Solon says COA audit reports likely to be taken up in budget hearings
MANILA, Philippines — The recently released Commission on Audit (COA) reports on various government agencies’ dispensation of its funds will highly likely be discussed when Congress tackles the proposed 2022 budget, the House committee on appropriations chair said.
During a briefing after Congress formally received copies of the P5.024 trillion proposed national budget for 2022 on Monday, ACT-CIS party-list Rep. Eric Yap said that even if there is an ongoing hearing at the committee on public accounts, the COA reports would be brought up by some lawmakers.
And if such happens, agencies like the Department of Health (DOH) whose transactions were flagged should be able to respond properly or run the risk of their budget being rejected.
“Kasi ngayon, meron ‘yang (hearing) sa public accounts, dinidinig po ‘yan, pero ganunpaman, lalabas at lalabas po ‘yan sa budget deliberations,” Yap told reporters.
(Now actually, we have hearings at the committee on public accounts, but still, we expect these issues to show up here at the budget deliberations.)

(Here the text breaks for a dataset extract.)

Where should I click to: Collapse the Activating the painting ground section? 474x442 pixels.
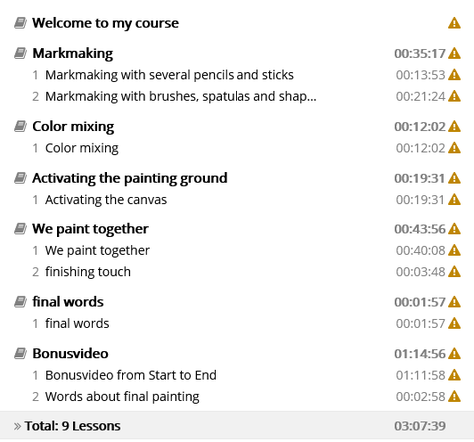pyautogui.click(x=130, y=178)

“And sa DOH ‘yong ibang mga na-flag ng COA, they should be ready to answer ‘yong mga questions po ng congressman dahil kung hindi po nila masasagot ‘to, mahihirapan po silang ipasa ‘yong kanilang budget,” he added.

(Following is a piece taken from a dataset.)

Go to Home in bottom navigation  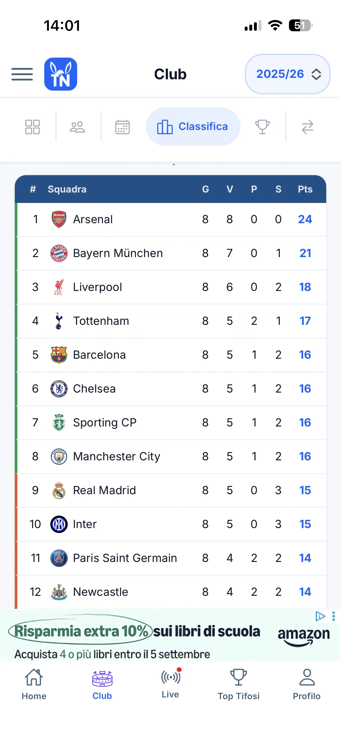click(x=34, y=684)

(And for DOH which was recently flagged by COA, they should be ready to answer the questions of lawmakers because if they cannot answer, they may find it hard to get their budget approved.)
Recently, DOH drew flak after COA’s audit report for 2020 showed that P67.32 of their COVID-19 funds contained deficiencies caused by non-compliance with pertinent laws and regulations.
These issues, COA said, cast doubt on the regularity of transactions, while leading to missed opportunities for the department primarily tasked with managing the pandemic.
But it is not only DOH which has suffered public scrutiny due to COA’s audit reports: during the previous week, an Overseas Workers Welfare Administration (OWWA) deputy administrator was asked by the commission to explain why sanitary napkins and other hygiene and medical items were purchased from a construction firm.
Then in a Consolidated Management Letter, COA doubted whether the winning bidder tapped by the Department of Information and Communications Technology (DICT) can actually deliver laptops and other gadgets, given that it is also a construction firm.
Yap said that these issues would be unearthed as public funds are at stake.
“Dahil talagang bubusisiin natin ‘to dahil pera ng bayan ‘to, so hindi pwede basta-basta na lang nila kung saan gagamitin po,” he explained.
(This is because this is taxpayer’s money, so we cannot just allow them to allocate it to whatever project they want.)
In addition to COA audit reports, Yap said he expects that even the usage of funds allocated by the two Bayanihan laws — Republic Act No. 11469 or the Bayanihan to Heal as One Act and R.A. No. 11494 or the Bayanihan to Recover as One Act — would be up for scrutiny.
He also singled out the funds for the National Task Force to End Local Communist Armed Conflict (NTF-ELCAC), the government’s anti-insurgency program which some lawmakers from both the House and the Senate prefer set aside and allocated to the COVID-19 response instead.
“‘Yong mga involved ‘don sa mga Bayanihan budget na agencies, actually sila po eh, tulad ng DSWD, DOH, and syempre nandya-dyan na ‘yong mga ELCAC natin kung saan ‘yong mga ibang kasamahan natin sa Kongreso eh talagang tatanungin din kung bakit,” he added.
(Agencies involved in the Bayanihan budgets would be pressed for answers — actually the same cast — there’s DSWD, DOH, and of course the (NTF-) ELCAC which some of our colleagues in Congress would really ask why there is funding for their projects.)
The House earlier received copies of the P5.024 trillion proposed national budget from the Department of Budget and Management (DBM), signaling the start of the budget season
DBM said in a briefer about the budget that a huge portion of the budget would be allocated to social services, amounting to P1.922 trillion or 38.3 percent of the gross domestic product (GDP). Economic services would get P1.474 trillion or 29.3 percent of the GDP.